* START *
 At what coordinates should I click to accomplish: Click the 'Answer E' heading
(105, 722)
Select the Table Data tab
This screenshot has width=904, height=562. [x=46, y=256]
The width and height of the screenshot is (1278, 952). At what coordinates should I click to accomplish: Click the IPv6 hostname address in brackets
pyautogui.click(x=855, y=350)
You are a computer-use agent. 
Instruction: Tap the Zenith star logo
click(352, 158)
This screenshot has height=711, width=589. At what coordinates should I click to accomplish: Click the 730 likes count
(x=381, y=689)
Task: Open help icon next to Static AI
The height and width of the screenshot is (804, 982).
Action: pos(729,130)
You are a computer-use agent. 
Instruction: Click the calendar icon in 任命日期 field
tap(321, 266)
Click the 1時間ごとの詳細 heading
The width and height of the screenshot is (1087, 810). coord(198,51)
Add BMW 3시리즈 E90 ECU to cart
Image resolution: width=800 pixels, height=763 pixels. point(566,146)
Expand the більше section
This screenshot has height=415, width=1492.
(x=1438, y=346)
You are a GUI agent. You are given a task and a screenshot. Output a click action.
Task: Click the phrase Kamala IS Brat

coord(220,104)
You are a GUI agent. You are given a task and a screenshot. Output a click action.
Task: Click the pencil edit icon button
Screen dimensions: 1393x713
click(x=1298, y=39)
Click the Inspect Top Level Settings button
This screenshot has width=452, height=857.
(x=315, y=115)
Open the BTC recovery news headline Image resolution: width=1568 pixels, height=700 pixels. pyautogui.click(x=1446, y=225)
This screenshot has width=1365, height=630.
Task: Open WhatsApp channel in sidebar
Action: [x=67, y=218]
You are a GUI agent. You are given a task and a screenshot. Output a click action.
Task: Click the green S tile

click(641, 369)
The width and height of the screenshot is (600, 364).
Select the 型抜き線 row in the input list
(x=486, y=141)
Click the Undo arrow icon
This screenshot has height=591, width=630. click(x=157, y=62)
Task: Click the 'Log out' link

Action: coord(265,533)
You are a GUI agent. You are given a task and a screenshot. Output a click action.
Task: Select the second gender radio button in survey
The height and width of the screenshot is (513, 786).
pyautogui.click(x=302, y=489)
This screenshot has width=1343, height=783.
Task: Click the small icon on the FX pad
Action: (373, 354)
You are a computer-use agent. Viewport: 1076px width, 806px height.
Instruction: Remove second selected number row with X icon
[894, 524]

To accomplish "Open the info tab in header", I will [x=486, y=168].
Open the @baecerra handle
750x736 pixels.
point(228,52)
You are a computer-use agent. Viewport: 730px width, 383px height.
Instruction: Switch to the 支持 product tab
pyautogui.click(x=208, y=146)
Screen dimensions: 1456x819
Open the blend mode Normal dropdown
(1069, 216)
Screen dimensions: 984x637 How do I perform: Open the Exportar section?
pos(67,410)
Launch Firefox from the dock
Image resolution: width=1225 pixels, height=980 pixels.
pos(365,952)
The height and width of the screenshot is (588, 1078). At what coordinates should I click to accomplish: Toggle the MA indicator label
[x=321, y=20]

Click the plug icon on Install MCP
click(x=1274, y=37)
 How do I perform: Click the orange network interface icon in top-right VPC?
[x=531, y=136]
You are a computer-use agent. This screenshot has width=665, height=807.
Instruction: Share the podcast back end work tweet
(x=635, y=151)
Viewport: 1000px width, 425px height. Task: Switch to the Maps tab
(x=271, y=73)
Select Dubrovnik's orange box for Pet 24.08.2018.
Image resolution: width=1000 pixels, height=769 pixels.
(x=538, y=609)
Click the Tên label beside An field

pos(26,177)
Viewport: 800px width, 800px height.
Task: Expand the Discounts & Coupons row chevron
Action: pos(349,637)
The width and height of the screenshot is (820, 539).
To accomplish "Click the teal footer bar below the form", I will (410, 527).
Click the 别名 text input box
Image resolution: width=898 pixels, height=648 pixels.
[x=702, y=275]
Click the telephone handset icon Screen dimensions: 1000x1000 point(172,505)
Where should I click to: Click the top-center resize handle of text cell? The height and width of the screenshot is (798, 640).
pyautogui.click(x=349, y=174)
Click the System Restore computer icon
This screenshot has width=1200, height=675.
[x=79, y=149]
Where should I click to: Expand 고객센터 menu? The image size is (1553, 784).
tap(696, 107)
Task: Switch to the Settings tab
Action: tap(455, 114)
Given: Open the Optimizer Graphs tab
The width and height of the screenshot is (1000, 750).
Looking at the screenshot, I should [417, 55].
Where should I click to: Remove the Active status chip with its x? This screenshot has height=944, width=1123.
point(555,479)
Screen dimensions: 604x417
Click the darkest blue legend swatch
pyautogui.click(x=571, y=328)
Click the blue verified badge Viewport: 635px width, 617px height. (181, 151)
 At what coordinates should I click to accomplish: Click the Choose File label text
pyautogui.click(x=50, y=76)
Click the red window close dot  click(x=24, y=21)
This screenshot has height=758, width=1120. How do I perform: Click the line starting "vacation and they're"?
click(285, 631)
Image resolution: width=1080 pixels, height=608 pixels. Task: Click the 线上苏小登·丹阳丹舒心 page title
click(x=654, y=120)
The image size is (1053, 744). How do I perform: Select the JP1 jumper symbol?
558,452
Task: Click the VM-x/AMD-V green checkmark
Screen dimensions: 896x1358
* END *
Return the entire listing above verbatim, keeping every line in its original order.

 At what coordinates should I click to accomplish: Click the 'Answer E' heading
(105, 722)
Select the Table Data tab
This screenshot has width=904, height=562. [x=46, y=256]
The width and height of the screenshot is (1278, 952). At what coordinates should I click to accomplish: Click the IPv6 hostname address in brackets
pyautogui.click(x=855, y=350)
You are a computer-use agent. 
Instruction: Tap the Zenith star logo
click(352, 158)
This screenshot has height=711, width=589. At what coordinates should I click to accomplish: Click the 730 likes count
(x=381, y=689)
Task: Open help icon next to Static AI
The height and width of the screenshot is (804, 982).
Action: pos(729,130)
You are a computer-use agent. 
Instruction: Click the calendar icon in 任命日期 field
tap(321, 266)
Click the 1時間ごとの詳細 heading
The width and height of the screenshot is (1087, 810). coord(198,51)
Add BMW 3시리즈 E90 ECU to cart
Image resolution: width=800 pixels, height=763 pixels. point(566,146)
Expand the більше section
This screenshot has height=415, width=1492.
(x=1438, y=346)
You are a GUI agent. You are given a task and a screenshot. Output a click action.
Task: Click the phrase Kamala IS Brat

coord(220,104)
You are a GUI agent. You are given a task and a screenshot. Output a click action.
Task: Click the pencil edit icon button
Screen dimensions: 1393x713
click(x=1298, y=39)
Click the Inspect Top Level Settings button
This screenshot has width=452, height=857.
(x=315, y=115)
Open the BTC recovery news headline Image resolution: width=1568 pixels, height=700 pixels. pyautogui.click(x=1446, y=225)
This screenshot has width=1365, height=630.
Task: Open WhatsApp channel in sidebar
Action: [x=67, y=218]
You are a GUI agent. You are given a task and a screenshot. Output a click action.
Task: Click the green S tile

click(641, 369)
The width and height of the screenshot is (600, 364).
Select the 型抜き線 row in the input list
(x=486, y=141)
Click the Undo arrow icon
This screenshot has height=591, width=630. click(x=157, y=62)
Task: Click the 'Log out' link

Action: coord(265,533)
You are a GUI agent. You are given a task and a screenshot. Output a click action.
Task: Select the second gender radio button in survey
The height and width of the screenshot is (513, 786).
pyautogui.click(x=302, y=489)
This screenshot has width=1343, height=783.
Task: Click the small icon on the FX pad
Action: (373, 354)
You are a computer-use agent. Viewport: 1076px width, 806px height.
Instruction: Remove second selected number row with X icon
[894, 524]

To accomplish "Open the info tab in header", I will [x=486, y=168].
Open the @baecerra handle
750x736 pixels.
point(228,52)
You are a computer-use agent. Viewport: 730px width, 383px height.
Instruction: Switch to the 支持 product tab
pyautogui.click(x=208, y=146)
Screen dimensions: 1456x819
Open the blend mode Normal dropdown
(1069, 216)
Screen dimensions: 984x637 How do I perform: Open the Exportar section?
pos(67,410)
Launch Firefox from the dock
Image resolution: width=1225 pixels, height=980 pixels.
pos(365,952)
The height and width of the screenshot is (588, 1078). At what coordinates should I click to accomplish: Toggle the MA indicator label
[x=321, y=20]

Click the plug icon on Install MCP
click(x=1274, y=37)
 How do I perform: Click the orange network interface icon in top-right VPC?
[x=531, y=136]
You are a computer-use agent. This screenshot has width=665, height=807.
Instruction: Share the podcast back end work tweet
(x=635, y=151)
Viewport: 1000px width, 425px height. Task: Switch to the Maps tab
(x=271, y=73)
Select Dubrovnik's orange box for Pet 24.08.2018.
Image resolution: width=1000 pixels, height=769 pixels.
(x=538, y=609)
Click the Tên label beside An field

pos(26,177)
Viewport: 800px width, 800px height.
Task: Expand the Discounts & Coupons row chevron
Action: pos(349,637)
The width and height of the screenshot is (820, 539).
To accomplish "Click the teal footer bar below the form", I will (410, 527).
Click the 别名 text input box
Image resolution: width=898 pixels, height=648 pixels.
[x=702, y=275]
Click the telephone handset icon Screen dimensions: 1000x1000 point(172,505)
Where should I click to: Click the top-center resize handle of text cell? The height and width of the screenshot is (798, 640).
pyautogui.click(x=349, y=174)
Click the System Restore computer icon
This screenshot has width=1200, height=675.
[x=79, y=149]
Where should I click to: Expand 고객센터 menu? The image size is (1553, 784).
tap(696, 107)
Task: Switch to the Settings tab
Action: tap(455, 114)
Given: Open the Optimizer Graphs tab
The width and height of the screenshot is (1000, 750).
Looking at the screenshot, I should [417, 55].
Where should I click to: Remove the Active status chip with its x? This screenshot has height=944, width=1123.
point(555,479)
Screen dimensions: 604x417
Click the darkest blue legend swatch
pyautogui.click(x=571, y=328)
Click the blue verified badge Viewport: 635px width, 617px height. (181, 151)
 At what coordinates should I click to accomplish: Click the Choose File label text
pyautogui.click(x=50, y=76)
Click the red window close dot  click(x=24, y=21)
This screenshot has height=758, width=1120. How do I perform: Click the line starting "vacation and they're"?
click(285, 631)
Image resolution: width=1080 pixels, height=608 pixels. Task: Click the 线上苏小登·丹阳丹舒心 page title
click(x=654, y=120)
The image size is (1053, 744). How do I perform: Select the JP1 jumper symbol?
558,452
Task: Click the VM-x/AMD-V green checkmark
Screen dimensions: 896x1358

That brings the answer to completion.